Закончив, Элизабет повесила посудное полотенце на ручку двери и села на стул около камина. Отсюда она могла беспрепятственно наблюдать за Яном, оставаясь незамеченной. Ей некому было писать, кроме Алекс, но она мало что могла рассказать в письме из-за риска, что Ян может увидеть его. Поэтому Элизабет пыталась сосредоточиться на описании Шотландии и дома, но писала рассеянно, ее мысли были заняты Яном, а не письмом. В некотором отношении казалось несправедливым, что он сейчас жил здесь, в этом уединенном месте. По крайней мере, какое-то время Торнтон должен проводить в бальных залах и садах, в своей великолепно сшитой черной вечерней одежде, заставляя женские сердца биться сильнее. Чуть улыбнувшись про себя от этой попытки быть беспристрастной, Элизабет сказала себе, что люди, подобные Яну Торнтону, оказывают обществу большую услугу – они дают обществу на что смотреть и чем восхищаться, и даже чего бояться. Без таких мужчин, как он, дамам бы не о чем было мечтать. И еще меньше сожалеть, напомнила она себе.
Ян даже ни разу не обернулся, чтобы посмотреть на нее, и поэтому неудивительно, что она вздрогнула от неожиданности, когда, не глядя на нее, он сказал:
– Прекрасный вечер, Элизабет. Если вы можете оторваться от вашего письма, не хотите ли прогуляться?
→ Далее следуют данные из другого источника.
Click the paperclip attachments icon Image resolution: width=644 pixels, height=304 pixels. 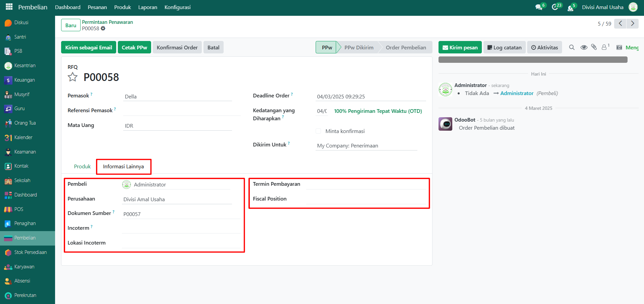pyautogui.click(x=594, y=47)
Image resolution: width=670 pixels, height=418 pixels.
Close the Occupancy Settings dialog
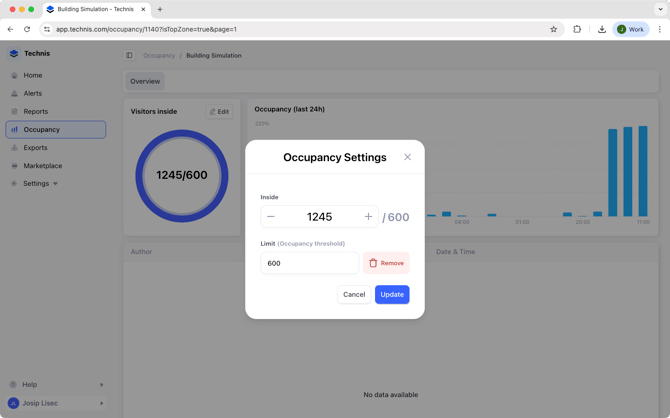point(407,157)
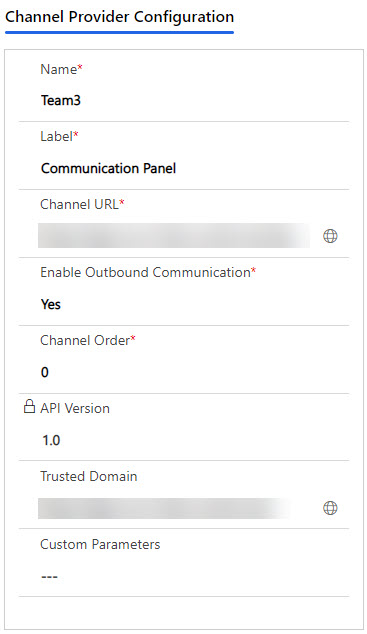
Task: Click the Enable Outbound Communication label
Action: coord(145,273)
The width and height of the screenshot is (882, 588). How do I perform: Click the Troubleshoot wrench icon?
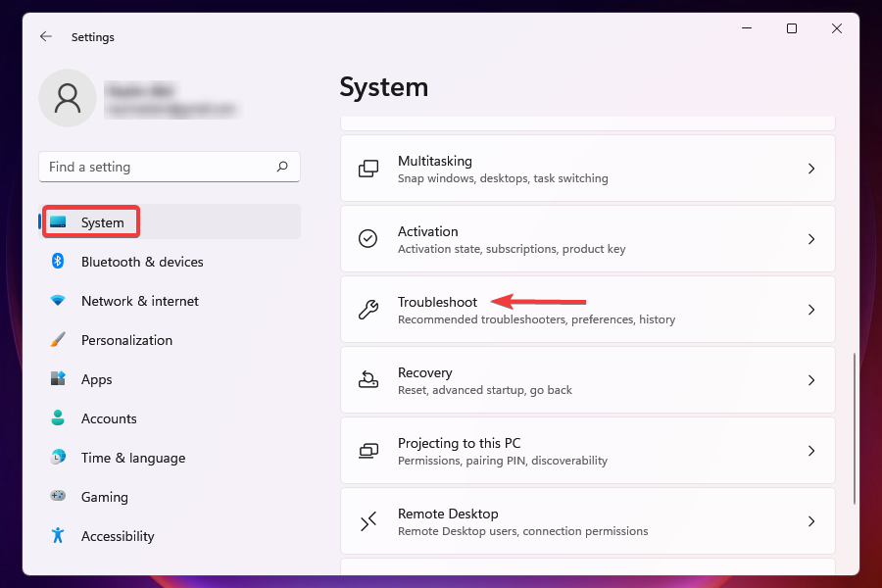click(x=368, y=309)
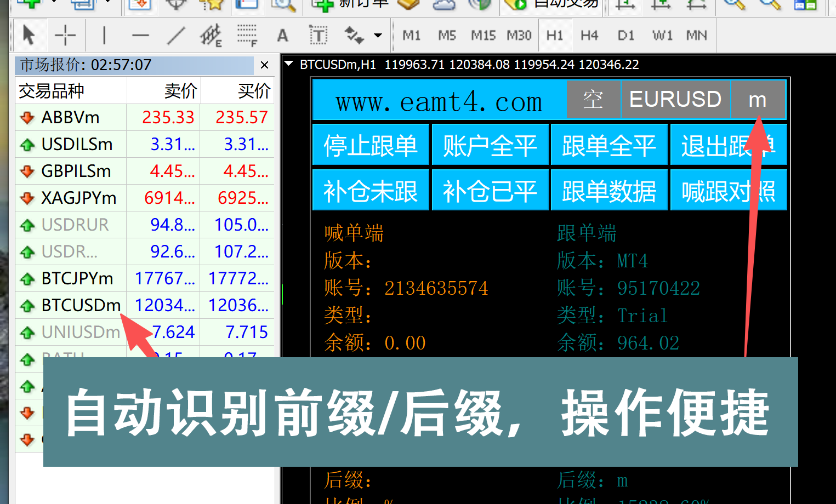This screenshot has height=504, width=836.
Task: Choose the horizontal line drawing tool
Action: tap(140, 36)
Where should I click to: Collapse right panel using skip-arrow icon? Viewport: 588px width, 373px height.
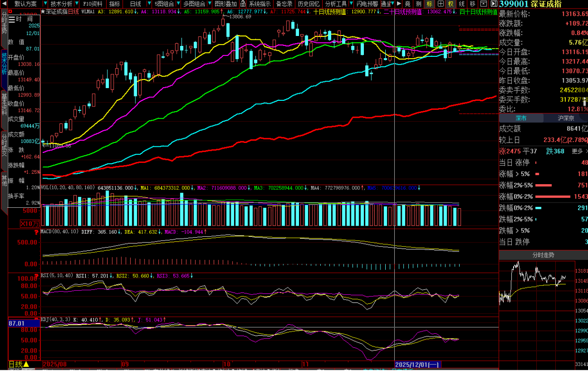point(494,4)
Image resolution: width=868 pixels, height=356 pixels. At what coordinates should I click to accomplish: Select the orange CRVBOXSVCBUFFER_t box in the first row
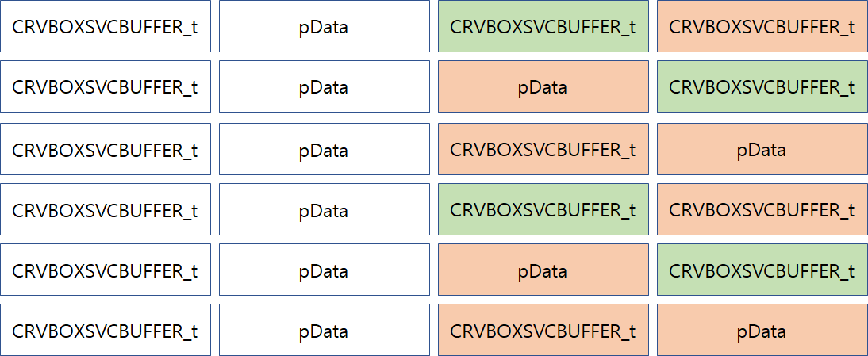[x=762, y=26]
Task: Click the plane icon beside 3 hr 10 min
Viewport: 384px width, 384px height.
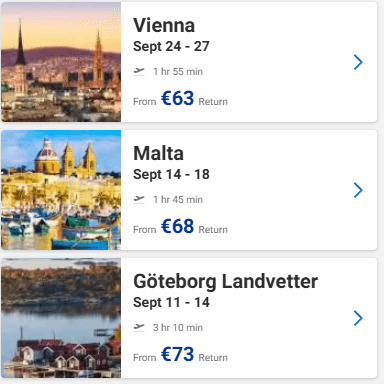Action: click(139, 327)
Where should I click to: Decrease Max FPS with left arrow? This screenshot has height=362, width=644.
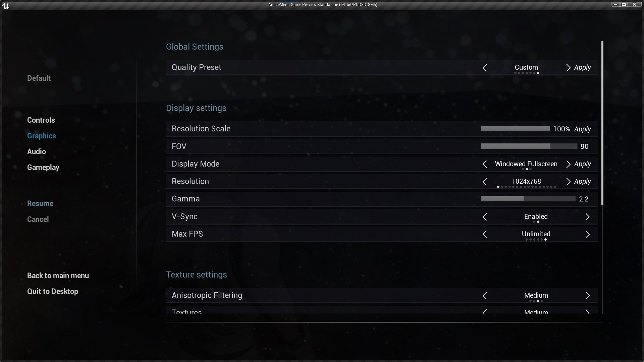pos(485,234)
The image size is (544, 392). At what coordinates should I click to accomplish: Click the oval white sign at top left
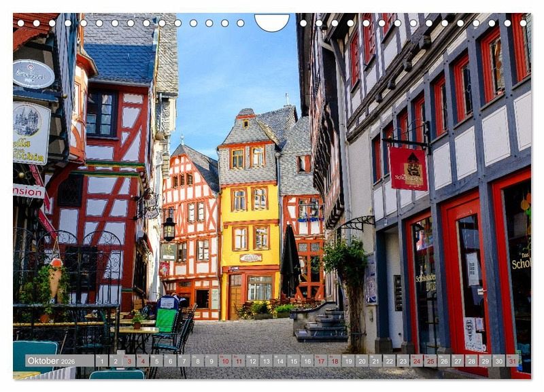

– Прогуляться? – повторила девушка, пораженная тем, что Ян явно следил за тем, что делала Элизабет, как и она следила за ним, когда он сидел за столом. – Там темно, – растерянно сказала Элизабет, вглядываясь в его бесстрастное лицо, в то время как, поднявшись, Ян подошел к ее стулу.
Торнтон стоял, возвышаясь над ней, и ничего в выражении его красивого лица не указывало на то, что он действительно хочет пойти с ней куда-либо. В нерешительности она посмотрела на священника, который поддержал предложение Яна.
– Прогулка – это то, что нужно, – сказал Дункан, вставая. – Она, знаете ли, способствует пищеварению.
Элизабет сдалась, улыбнувшись седовласому священнику.
– Я только возьму шаль наверху. Захватить что-нибудь для вас, сэр?
– Для меня не надо, – ответил священник, поморщившись. – Я не люблю бродить по ночам. – С опозданием поняв, что открыто отказывается от обязанностей блюстителя приличий, Дункан поспешно добавил: – Кроме того, мое зрение уже не то, что раньше.
Затем он опроверг этот предлог, взяв книгу, которую читал до этого, и, явно не нуждаясь в очках, сел в кресло и начал читать при свете свечей.
Ночной воздух был прохладен, и Элизабет плотнее закуталась в шаль. Пока они медленно огибали дом, Ян не сказал ни слова.
– Сегодня полная луна, – проговорила она через несколько минут, глядя на большой желтый шар. И так как Ян не ответил, Элизабет оглянулась, ища, что еще можно сказать, и невольно высказала то, о чем думала: – Я все еще не верю, что я действительно в Шотландии.